La expansión más grande de la Iglesia Cristiana, es atribuida al apóstol Pedro. El discípulo Felipe el Evangelista predicaba en Samaria. Aunque la gente lo escuchaba y creía en él, nadie renacía en el Espíritu Santo. Felipe estaba intrigado, y las pesquisas pronto lo llevaron a la respuesta: un brujo llamado Simón había hechizado a la gente para que no se convirtiera al cristianismo. Felipe fue capaz de exorcizar a Simón, y lo convirtió. Muchos se bautizaron. Pedro y Juan, al haber escuchado del problema, se acercaron a Samaria. Allí, impusieron la manos, y el Espíritu Santo bajó sobre todos ellos.

El apóstol Pedro fue a Cesárea, a casa de un gentil, para enseñarle sobre la Verdad. Pedro, en realidad, no estaba muy convencido, pues todavía no aceptaba del todo la idea de evangelizar a los no judíos. Entonces Jesús, en su sueño de esa noche, le mostró una imagen: una red de pesca, que había atrapado en su interior a todo tipo de peces, incluyendo a los considerados impuros por los judíos; Jesús le dijo que lo que

Dios limpiaba, quedaba limpio, y no importaba lo demás. Así que Pedro fue de buen grado a la casa de Cornelio, el soldado romano. Cornelio y toda su familia escucharon a Pedro; el Espíritu Santo bajó sobre ellos, y comenzaron a hablar en lenguas. Pedro quedó conmovido al ver que Dios amaba también a los gentiles, y que los incluiría en su rebaño al enviarles el Espíritu Santo.

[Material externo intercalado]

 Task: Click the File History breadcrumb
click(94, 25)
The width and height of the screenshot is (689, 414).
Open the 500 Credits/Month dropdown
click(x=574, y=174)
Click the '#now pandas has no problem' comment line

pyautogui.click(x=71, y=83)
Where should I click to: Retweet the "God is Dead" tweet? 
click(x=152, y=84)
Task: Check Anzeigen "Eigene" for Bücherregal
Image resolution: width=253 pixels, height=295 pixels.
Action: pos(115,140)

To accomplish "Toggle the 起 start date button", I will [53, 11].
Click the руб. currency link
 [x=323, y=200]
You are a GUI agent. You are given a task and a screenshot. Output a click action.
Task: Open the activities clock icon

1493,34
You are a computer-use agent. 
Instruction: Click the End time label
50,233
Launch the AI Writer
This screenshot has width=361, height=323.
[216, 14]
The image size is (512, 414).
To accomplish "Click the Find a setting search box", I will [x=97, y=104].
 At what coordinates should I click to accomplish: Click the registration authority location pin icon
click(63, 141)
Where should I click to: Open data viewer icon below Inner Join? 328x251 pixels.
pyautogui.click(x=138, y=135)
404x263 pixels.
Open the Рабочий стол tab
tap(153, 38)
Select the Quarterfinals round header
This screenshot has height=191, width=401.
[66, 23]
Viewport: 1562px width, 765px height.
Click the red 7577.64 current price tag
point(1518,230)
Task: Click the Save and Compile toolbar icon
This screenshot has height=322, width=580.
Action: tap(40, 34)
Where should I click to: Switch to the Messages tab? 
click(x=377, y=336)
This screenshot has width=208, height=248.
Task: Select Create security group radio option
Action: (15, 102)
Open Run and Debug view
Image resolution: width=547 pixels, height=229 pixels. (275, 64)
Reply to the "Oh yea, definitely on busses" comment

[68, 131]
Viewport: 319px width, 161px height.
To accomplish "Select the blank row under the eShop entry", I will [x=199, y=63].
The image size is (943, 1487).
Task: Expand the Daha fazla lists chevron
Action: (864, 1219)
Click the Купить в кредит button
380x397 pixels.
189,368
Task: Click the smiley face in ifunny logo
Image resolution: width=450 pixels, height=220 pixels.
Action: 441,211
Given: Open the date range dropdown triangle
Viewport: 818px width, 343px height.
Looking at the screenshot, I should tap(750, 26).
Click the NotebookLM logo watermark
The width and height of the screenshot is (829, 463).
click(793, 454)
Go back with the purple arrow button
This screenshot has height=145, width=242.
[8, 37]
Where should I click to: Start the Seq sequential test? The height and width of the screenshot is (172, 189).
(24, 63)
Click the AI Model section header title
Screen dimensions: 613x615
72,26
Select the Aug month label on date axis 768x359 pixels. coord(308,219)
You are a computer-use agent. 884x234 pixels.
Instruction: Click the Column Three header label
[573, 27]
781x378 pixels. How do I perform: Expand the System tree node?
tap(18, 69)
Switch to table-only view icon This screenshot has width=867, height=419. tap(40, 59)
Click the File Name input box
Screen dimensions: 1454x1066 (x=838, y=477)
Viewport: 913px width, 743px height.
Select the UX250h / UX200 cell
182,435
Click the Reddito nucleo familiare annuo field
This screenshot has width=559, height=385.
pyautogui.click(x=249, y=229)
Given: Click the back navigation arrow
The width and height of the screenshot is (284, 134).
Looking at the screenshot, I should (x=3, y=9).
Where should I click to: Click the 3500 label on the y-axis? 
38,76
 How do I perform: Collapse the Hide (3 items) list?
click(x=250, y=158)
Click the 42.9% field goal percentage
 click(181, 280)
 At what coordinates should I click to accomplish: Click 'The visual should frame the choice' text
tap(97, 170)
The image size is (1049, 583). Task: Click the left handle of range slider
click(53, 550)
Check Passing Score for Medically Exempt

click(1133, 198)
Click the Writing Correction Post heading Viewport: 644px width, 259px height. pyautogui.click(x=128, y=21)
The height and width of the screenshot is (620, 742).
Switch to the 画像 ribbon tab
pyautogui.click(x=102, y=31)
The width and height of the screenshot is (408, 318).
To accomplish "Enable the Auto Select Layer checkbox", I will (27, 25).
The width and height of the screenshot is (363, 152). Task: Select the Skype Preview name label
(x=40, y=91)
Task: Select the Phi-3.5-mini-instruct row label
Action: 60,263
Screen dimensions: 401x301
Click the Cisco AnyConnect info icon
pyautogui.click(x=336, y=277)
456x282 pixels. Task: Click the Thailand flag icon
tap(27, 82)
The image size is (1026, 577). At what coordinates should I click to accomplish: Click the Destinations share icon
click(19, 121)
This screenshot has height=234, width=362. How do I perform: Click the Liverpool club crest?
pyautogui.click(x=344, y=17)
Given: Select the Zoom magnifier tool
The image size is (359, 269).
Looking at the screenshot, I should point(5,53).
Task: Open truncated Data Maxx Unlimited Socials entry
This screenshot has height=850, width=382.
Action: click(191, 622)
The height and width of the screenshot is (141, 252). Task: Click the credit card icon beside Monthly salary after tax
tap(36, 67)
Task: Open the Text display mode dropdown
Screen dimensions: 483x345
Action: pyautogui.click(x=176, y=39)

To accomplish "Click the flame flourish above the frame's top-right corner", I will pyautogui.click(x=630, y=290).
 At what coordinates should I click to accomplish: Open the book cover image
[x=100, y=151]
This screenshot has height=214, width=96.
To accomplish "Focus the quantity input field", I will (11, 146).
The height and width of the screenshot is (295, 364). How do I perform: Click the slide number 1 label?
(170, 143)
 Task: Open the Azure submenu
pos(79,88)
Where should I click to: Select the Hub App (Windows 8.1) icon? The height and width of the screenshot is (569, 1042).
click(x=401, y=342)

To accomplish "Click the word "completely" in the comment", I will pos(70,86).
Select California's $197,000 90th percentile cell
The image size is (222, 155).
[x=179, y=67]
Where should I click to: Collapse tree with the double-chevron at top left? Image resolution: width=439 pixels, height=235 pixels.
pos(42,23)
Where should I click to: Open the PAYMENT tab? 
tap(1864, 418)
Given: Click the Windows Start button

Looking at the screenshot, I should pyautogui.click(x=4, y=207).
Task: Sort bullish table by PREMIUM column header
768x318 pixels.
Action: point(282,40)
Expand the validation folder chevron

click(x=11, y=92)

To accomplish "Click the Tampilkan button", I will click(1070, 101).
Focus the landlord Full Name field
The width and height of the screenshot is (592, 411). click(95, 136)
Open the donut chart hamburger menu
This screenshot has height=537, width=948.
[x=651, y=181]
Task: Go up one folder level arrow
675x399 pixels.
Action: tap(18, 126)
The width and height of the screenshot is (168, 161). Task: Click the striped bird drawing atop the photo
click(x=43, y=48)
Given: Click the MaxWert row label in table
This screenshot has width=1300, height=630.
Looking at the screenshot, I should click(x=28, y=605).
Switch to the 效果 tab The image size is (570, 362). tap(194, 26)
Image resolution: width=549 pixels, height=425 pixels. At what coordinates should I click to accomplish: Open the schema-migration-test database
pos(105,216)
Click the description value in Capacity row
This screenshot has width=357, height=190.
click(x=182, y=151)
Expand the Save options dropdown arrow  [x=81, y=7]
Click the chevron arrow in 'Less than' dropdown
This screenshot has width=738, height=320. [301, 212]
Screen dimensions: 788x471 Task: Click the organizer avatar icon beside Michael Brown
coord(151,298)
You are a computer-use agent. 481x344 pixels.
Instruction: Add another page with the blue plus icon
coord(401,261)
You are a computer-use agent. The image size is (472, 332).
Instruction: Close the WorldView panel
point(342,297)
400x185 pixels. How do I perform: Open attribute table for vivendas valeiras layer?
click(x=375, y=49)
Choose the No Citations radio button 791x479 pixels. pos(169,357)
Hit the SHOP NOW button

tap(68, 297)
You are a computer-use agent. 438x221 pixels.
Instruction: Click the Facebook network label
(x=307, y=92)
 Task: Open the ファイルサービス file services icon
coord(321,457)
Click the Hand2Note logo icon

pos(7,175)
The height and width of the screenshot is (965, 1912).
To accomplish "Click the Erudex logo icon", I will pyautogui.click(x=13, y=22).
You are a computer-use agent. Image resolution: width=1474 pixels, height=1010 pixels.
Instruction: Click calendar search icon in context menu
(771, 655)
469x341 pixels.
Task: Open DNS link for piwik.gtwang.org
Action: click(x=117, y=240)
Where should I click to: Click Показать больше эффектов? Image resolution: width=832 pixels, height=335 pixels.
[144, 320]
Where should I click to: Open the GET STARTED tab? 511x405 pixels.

Los otros apóstoles no creyeron lo que Pedro les contó después, pues iba en contra de todo lo enseñado por Moisés. Pero Pedro los convenció con una frase certera: “¿Quiénes somos para oponernos a Dios?” Sintiéndose muy felices, los apóstoles glorificaron a Dios y su generosidad infinita hacia todos sus hijos

Como ahora la iglesia se expandía a los gentiles, el rey Herodes ordenó su persecución; al apresarlo, mató a Santiago, el hermano de Juan. A Pedro lo arrestaron, encadenándolo en una celda a otros dos hombres. Sin embargo, un ángel vino a liberarlo: aunque era custodiado por dieciséis soldados, el ángel entró, lo liberó de sus cadenas, y pedro salió caminando por su propio pie.

Pedro y los otros apóstoles continuaron siempre fieles a su tarea; de sinagoga en sinagoga, de casa en casa, predicaban la palabra de Dios. Muchos milagros se realizaban a plena luz del día, ¡y muchos más estaban por venir!